Without the guilt

23 May 2016
It's a beautiful time of year and we're just about to go into winter. The weather has been unseasonal here, as it has been in many parts of the world. I wonder how you're faring where you are; I wonder if you're worried. It's been warm here with temperatures reaching the mid to high-20s most days and a few nights cool enough to warrant flannel sheets on the bed. There were no passionfruits on our backyard vines this season and right now, when we should have just finished harvesting, the passionfruit are starting to flower.  They won't come to anything, the flowers will drop off when the cold weather sets in and we'll be left wondering if we'll eat our own home grown passionfruits next year. Many years ago when I read about climate change, I wondered what would happen and how we could cut back on our carbon emmisions here. I suppose we put in an effort to reduce what we bought, we wasted less, stopped flying, bought a hybrid car, significantly reduced our usage of plastics and imported goods but it wasn't enough. Now I'm scared of what is ahead. Every year new records are set and some of the fruit and vegetables we grow here behave in strange ways. Have you noticed the same thing where you live? I believe those of us who are living simply notice the impact we have on our surrounding environment but every modern life is supported by materials that just weren't around a hundred years ago. I wonder what price we're paying for those materials or if that price will be paid by our grandchildren instead. Have you made any changes in your home because of climate change? Many of us worry and complain about the weather and what's happening in the world but when does that worry become a genuine effort to change how we live?

I feel as if I've just retired even though I stopped working for a living when I was 55. I gave up being a technical writer, then, after being totally fascinated by simple life, started writing about it and became a blogger and author instead. I didn't go out to an office every day but I put in the hours in front of a computer and still lived a life of deadlines. My days are gentler now, I said no to more published work and followed my natural inclinations back home. These days, instead of patchworking my home life with my writing life, I'm free to do as I wish, potter around to my heart's content and have my creative, intellectual and practical needs fulfilled within the confines of these fences.

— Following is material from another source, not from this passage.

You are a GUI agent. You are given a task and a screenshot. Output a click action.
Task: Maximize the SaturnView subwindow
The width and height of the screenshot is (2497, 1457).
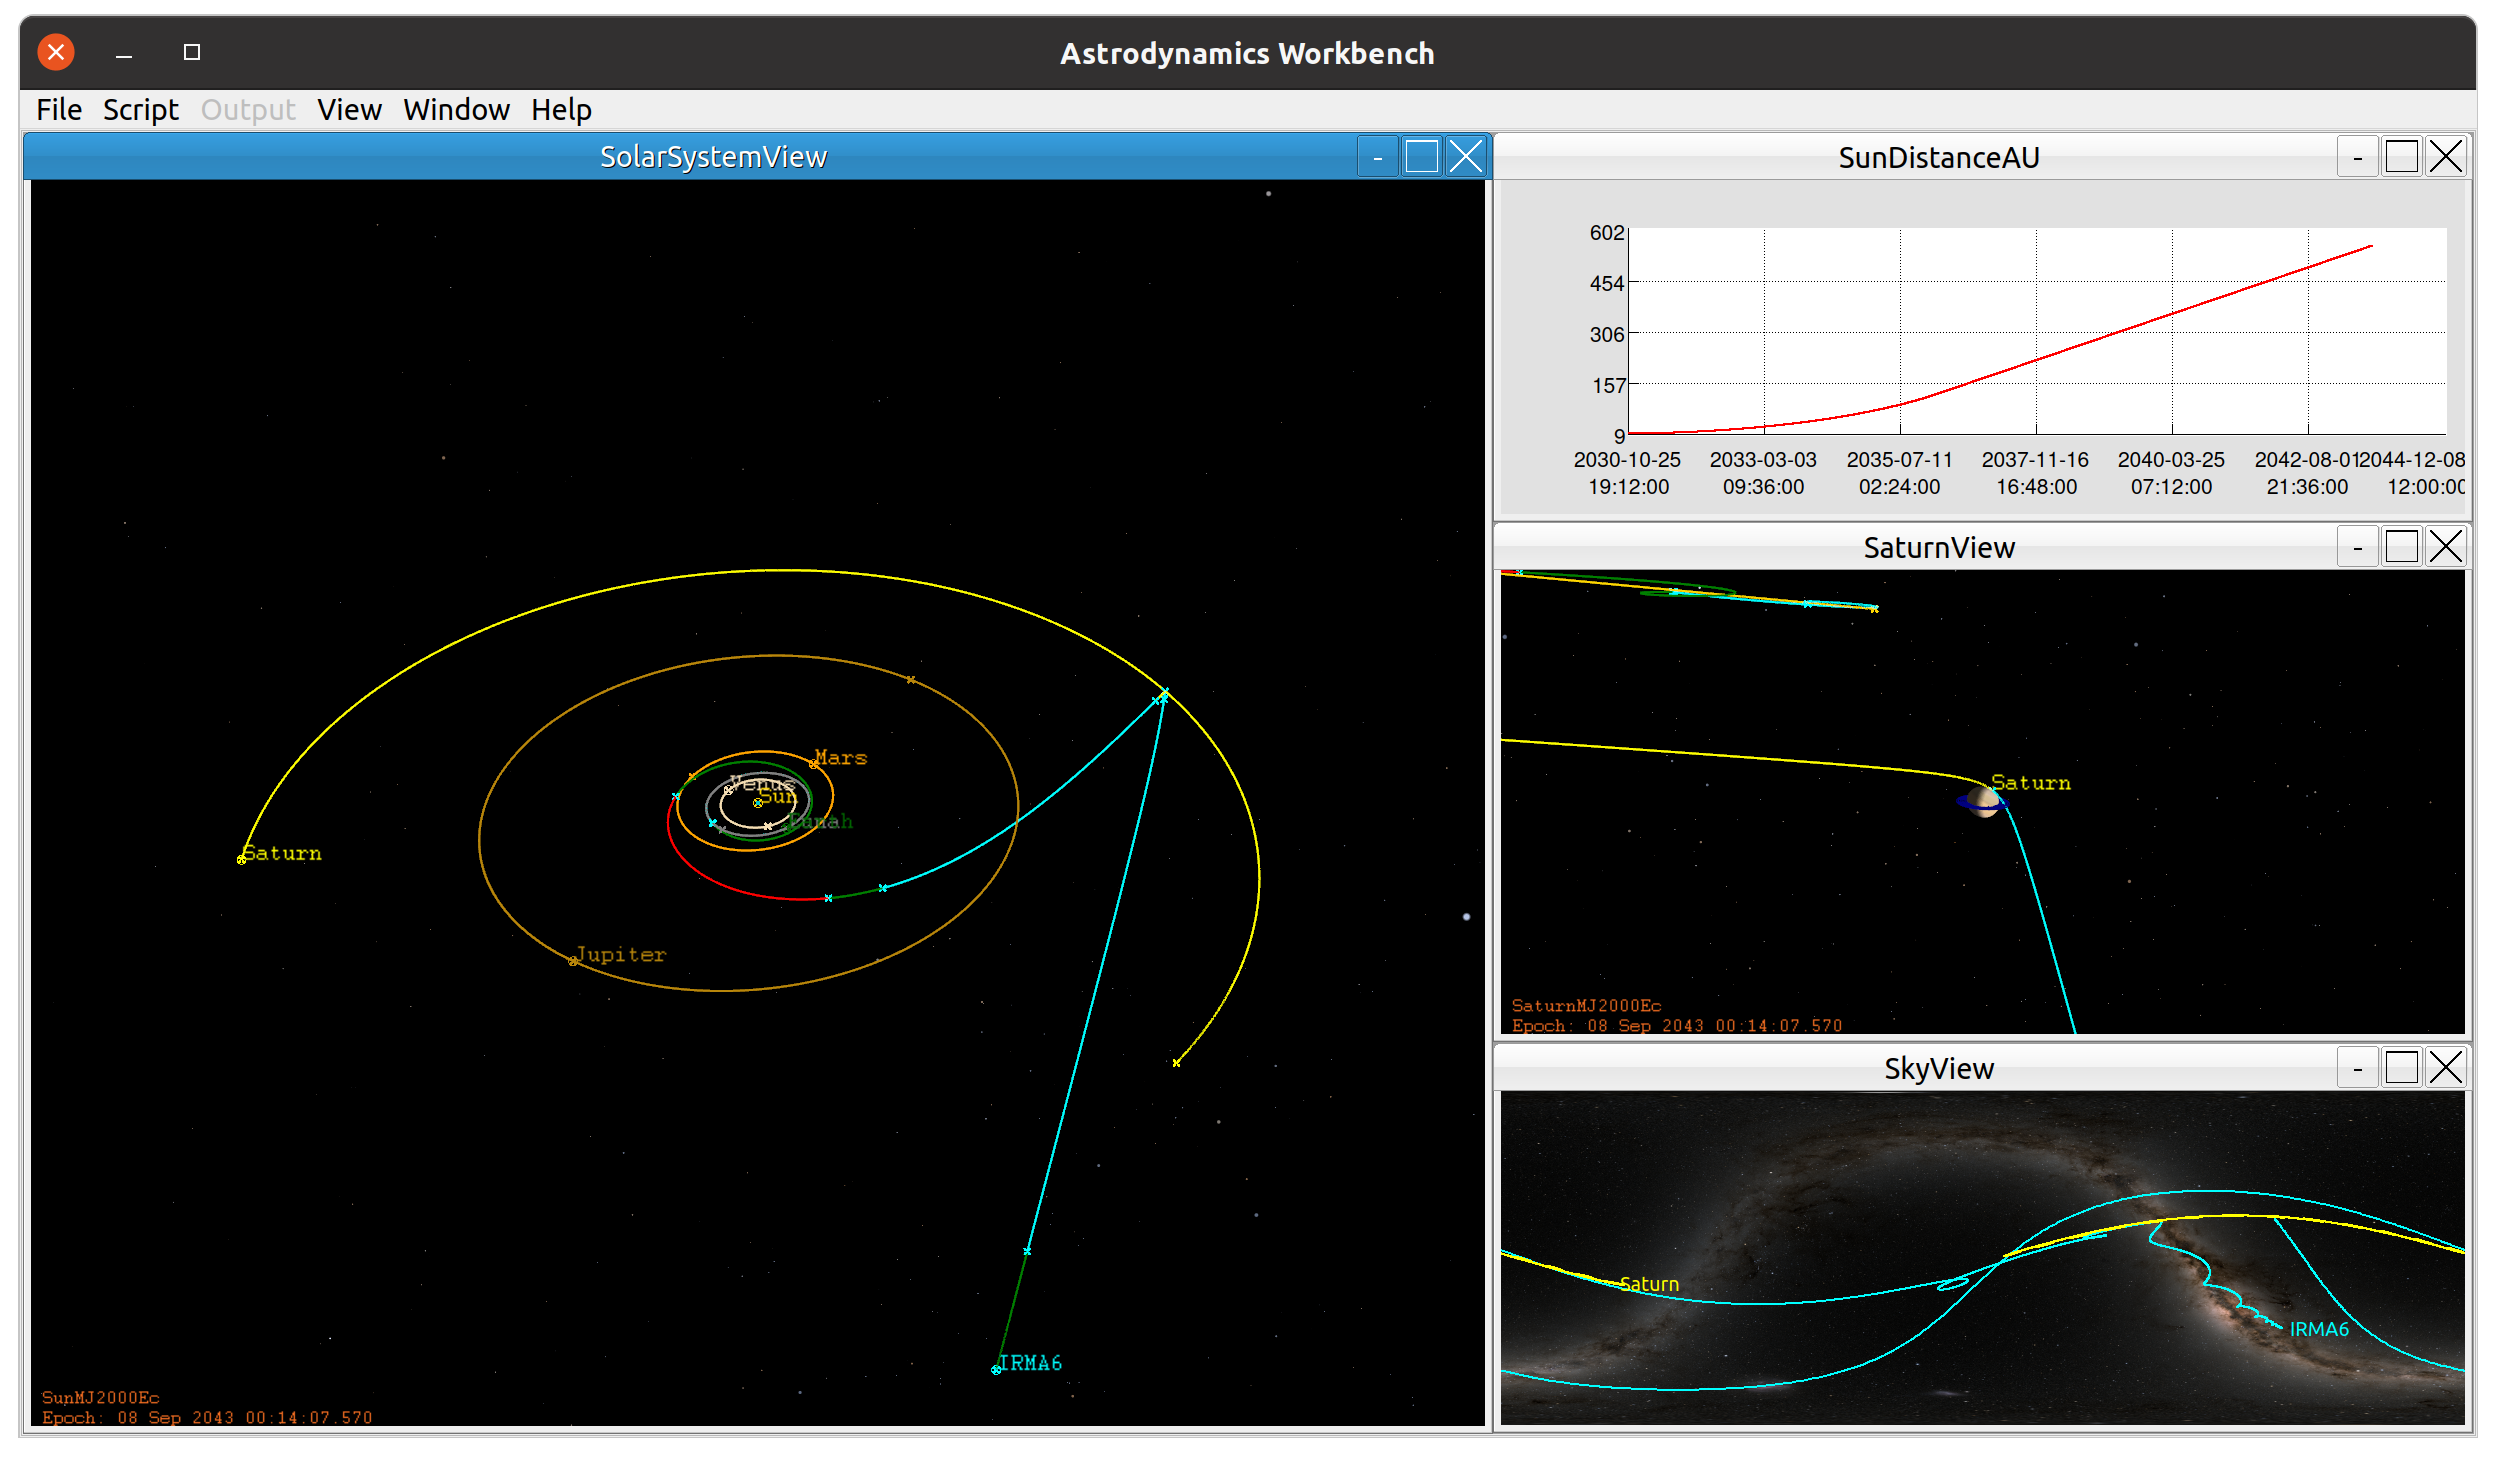tap(2401, 547)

Mornings start slowly because I have plenty of time to do what I need to do. During the day I've been re-establishing routines, working on my fabric and yarn handicrafts, helping Hanno with the garden, cooking, baking, making plenty of tea, reading and thinking about what is to come in the next few years. In the past couple of weeks, I cleaned out the stockpile and pantry cupboards and have decided to cut back a little on the stockpile. It's still an important part of my home management but now that I'm not writing, I have more time to go to the market and keep a better eye on my food stores. I'm committed to adding more home preserved foods to the stockpile too and they'll replace some of the jarred and tinned food I was buying.

I've just started making yoghurt again. It was a regular part of my kitchen chores up until a couple of years ago, as was preserving in jars, but when I got busy writing books, some things had to go and I started buying supermarket yoghurt.  That is never as good as the homemade version so I'm pleased to be back. I made my first litre in a long time just the other day and it feels good to be using my dairy skills again. When I gave up making yoghurt and preserving, I didn't feel guilt or any resentment about not having the time, I just accepted that for then, it was the right thing to do.  I think some of us get tied up in knots when we can't do what we think we should do. We all have to recognised our own limitations and if stopping one or two tasks makes the rest of the housework easier, then that is what should happen, without the guilt.

But now it's all there for me again, whatever I choose to do, I can do. I feel grateful for that and I know such freedom is a rare thing nowadays. It's certainly something to work towards though, no matter what stage of life you're at. If, like me, you have a period when you can't do all you want to do, it's wise to think of those days as a season that is part of your personal evolution. It won't last forever and there will come a time when your life will have different priorities and will change again. You might feel regret for not being able to do what you want, but don't feel guilt. Every day the good and the bad are part of your life, and guilt stops you seeing that usually there is more good than bad.